Many US universities do offer full scholarships to international students, but only a small group covers the entire cost without loans. These are mostly highly selective schools with large endowments. Below are the ones known for offering full need-based funding or fully funded merit scholarships.

 

US universities that can fully fund international students

 

The universities below are known for giving scholarships that can cover full tuition and, when based on financial need, also living costs such as housing, meals, and insurance.

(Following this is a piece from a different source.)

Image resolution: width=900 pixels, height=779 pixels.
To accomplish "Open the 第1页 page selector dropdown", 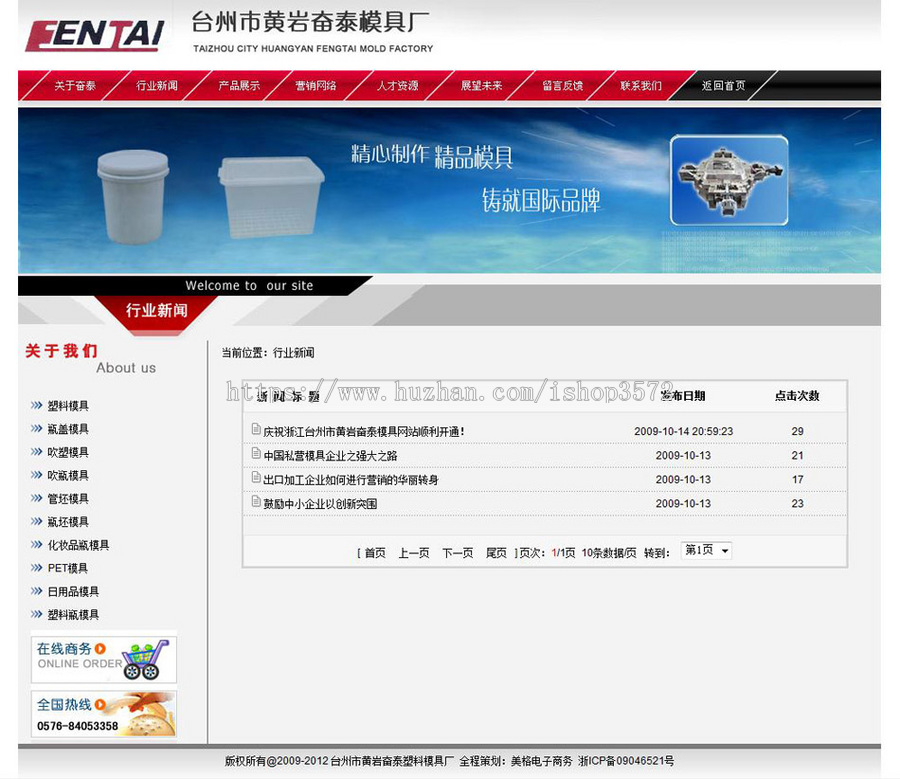I will tap(706, 551).
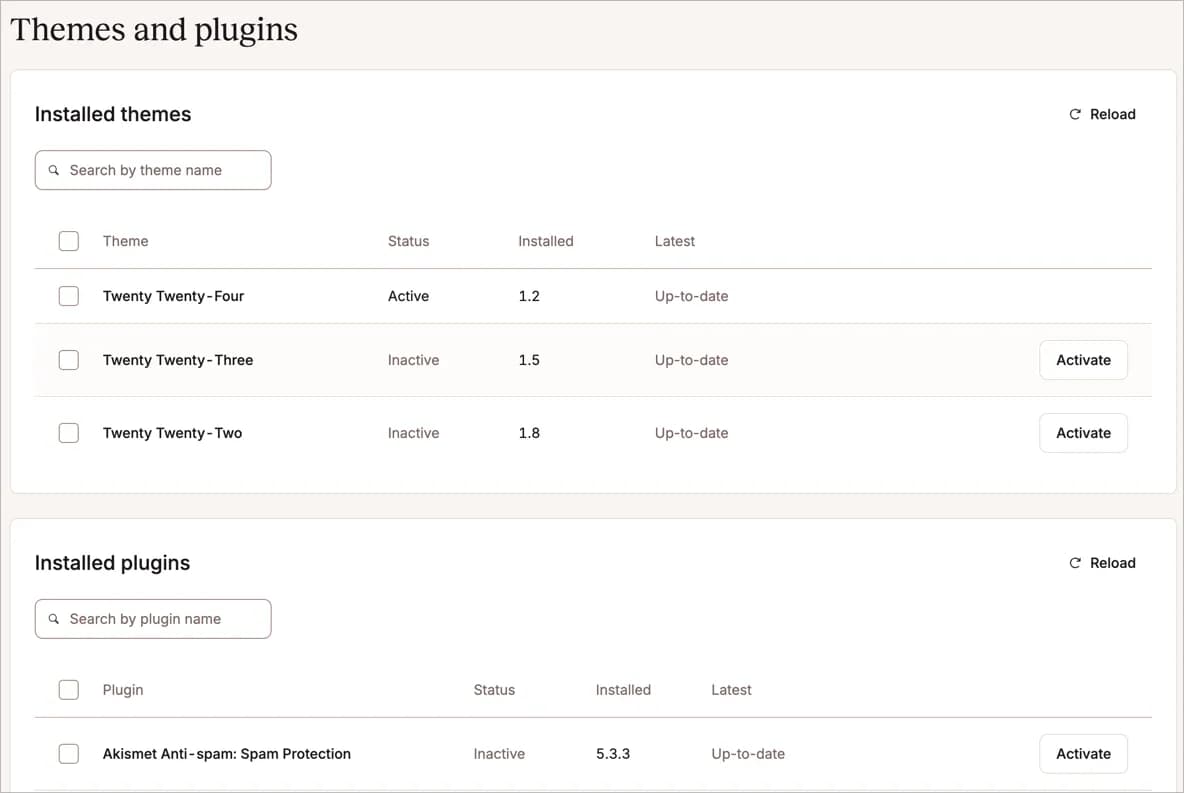Select the Akismet Anti-spam plugin name

point(226,753)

  • Harvard University: Need-based aid. If a student is admitted and shows financial need, Harvard covers it fully.
  • Yale University: Need-based aid covering tuition, housing, meals, health insurance.
  • Princeton University: One of the most generous. No loans, full need covered.
  • MIT: Need-based aid only. Full costs possible if the family has low income.
  • Amherst College: Meets full demonstrated need for all admitted students.
  • Dartmouth College: Full need-based funding; can include travel support.
  • Brown University: Need-based aid; international students treated like US students in assessment.
  • Stanford University: Need-based aid that can cover full cost for low-income families.
  • University of Chicago: Combination of need-based and competitive merit aid.
  • Duke University: Offers the full Meredith or Robertson scholarships for exceptional talent.
  • Vanderbilt University: Full-tuition merit scholarships like Ingram and Cornelius Vanderbilt.
  • University of Southern California: Offers a full-tuition merit award (Trustee Scholarship).

 

How the funding works in simple terms

 

  • Need-based aid: The school checks family income and assets. If the family cannot afford the cost, the university covers the gap. No need to be poor, but income must justify support.
  • Merit scholarships: Given for exceptional academic results, leadership, or talent. Very competitive and limited in number.
  • What “full scholarship” usually covers: Tuition, housing, meal plan, student fees, and sometimes health insurance and travel.
  • What it does not cover: Visa costs, personal expenses, and sometimes books. Students usually pay those from savings or campus work.
  • Admission difficulty: These schools are extremely selective. Strong grades, English scores, activities, and essays matter.

 

Practical next steps

 

  • Check each university’s “International Financial Aid” page; rules change yearly.
  • Prepare early: standardized tests, recommendation letters, essays, financial documents.
  • Apply broadly: mix need-based and merit-awarding universities.
  • Track deadlines: many scholarship applications are due earlier than general admission.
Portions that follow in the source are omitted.